[Element and text location data]
_____

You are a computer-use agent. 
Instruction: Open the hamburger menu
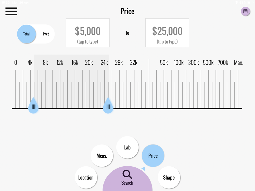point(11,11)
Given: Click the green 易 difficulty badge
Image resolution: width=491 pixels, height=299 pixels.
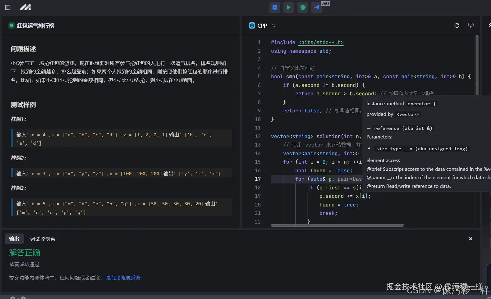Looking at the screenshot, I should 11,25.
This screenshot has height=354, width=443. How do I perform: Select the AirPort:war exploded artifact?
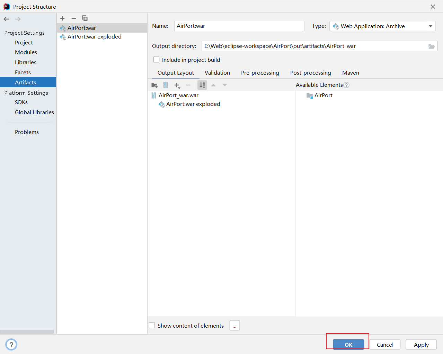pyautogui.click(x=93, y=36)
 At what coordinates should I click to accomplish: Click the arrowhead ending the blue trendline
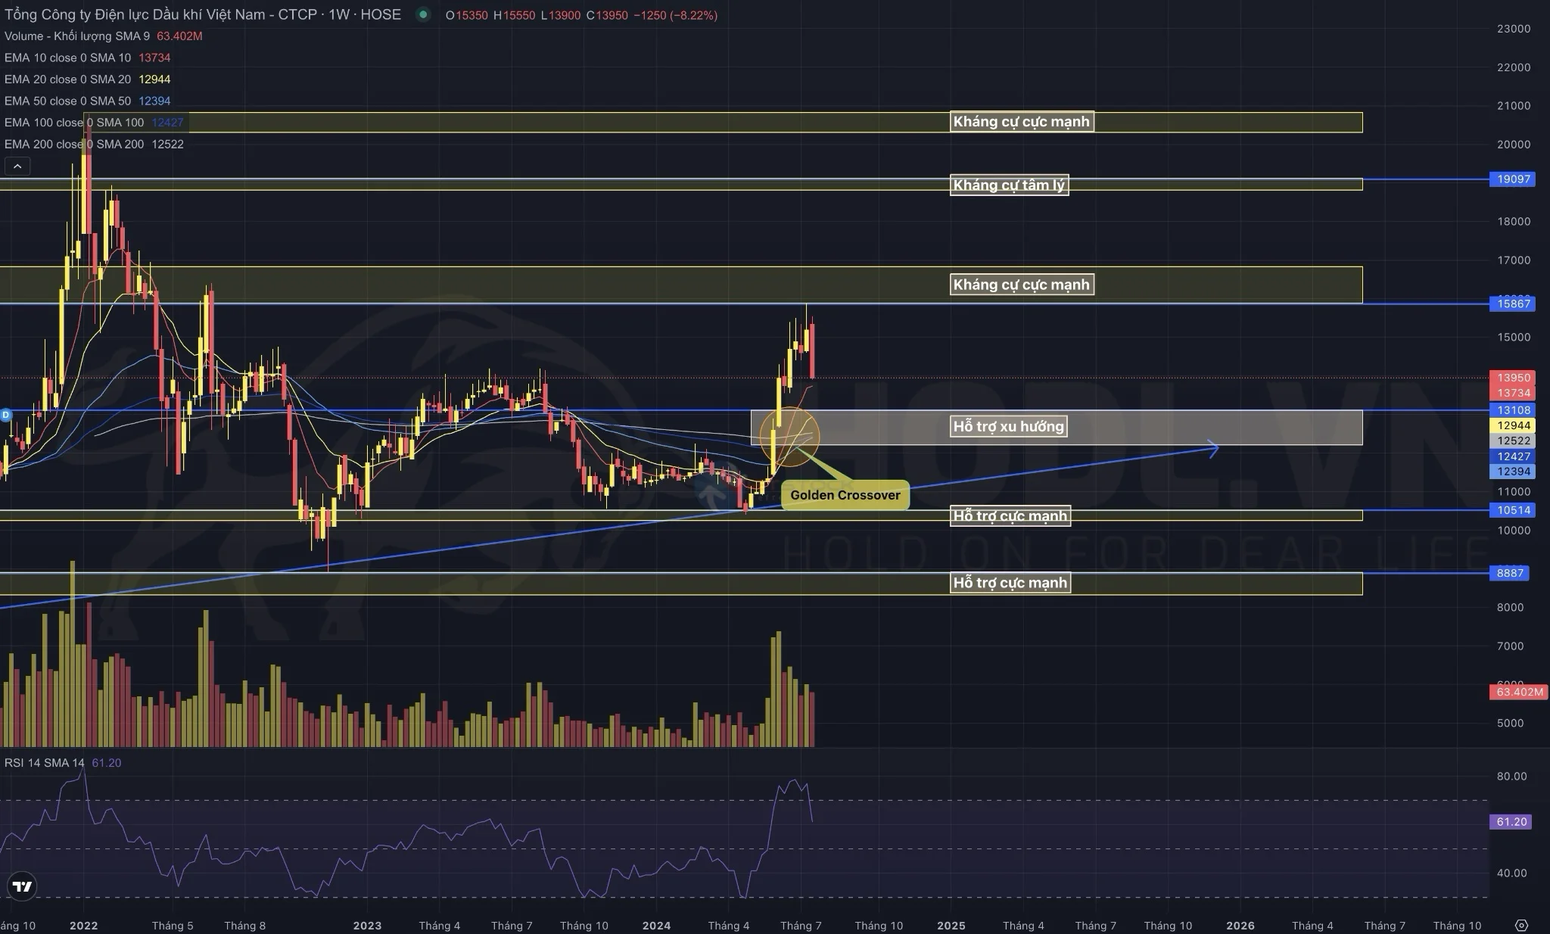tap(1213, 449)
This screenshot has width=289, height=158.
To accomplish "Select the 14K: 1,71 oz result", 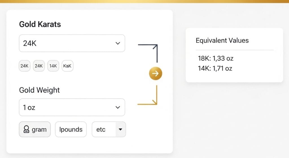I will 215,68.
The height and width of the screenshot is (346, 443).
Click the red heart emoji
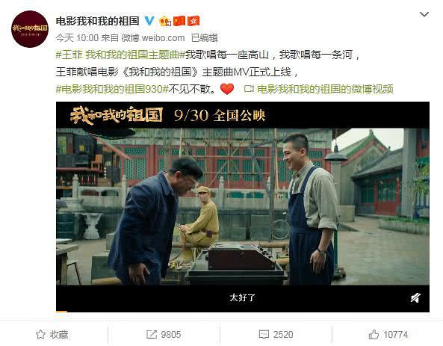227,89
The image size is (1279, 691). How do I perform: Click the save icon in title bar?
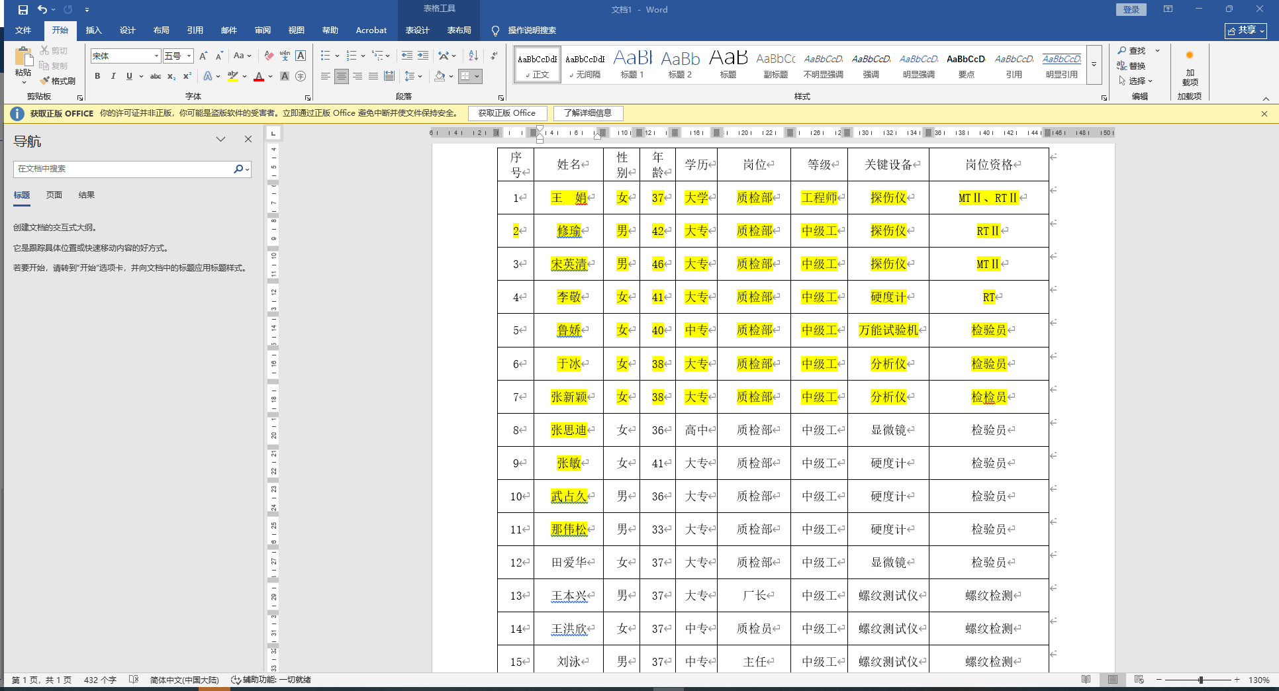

_____

Convert the stretch of the records from the line that contains "Given: Click the green 易 difficulty badge" through the line that contains "tap(1213, 449)", both included, into a JSON list of strings with one string per line and no blank lines. Omit the pictures from the list.

= Finished exercise =
[
  "Given: Click the green 易 difficulty badge",
  "Image resolution: width=491 pixels, height=299 pixels.",
  "Looking at the screenshot, I should 11,25.",
  "This screenshot has height=354, width=443. How do I perform: Select the AirPort:war exploded artifact?",
  "pyautogui.click(x=93, y=36)",
  " At what coordinates should I click to accomplish: Click the arrowhead ending the blue trendline",
  "tap(1213, 449)"
]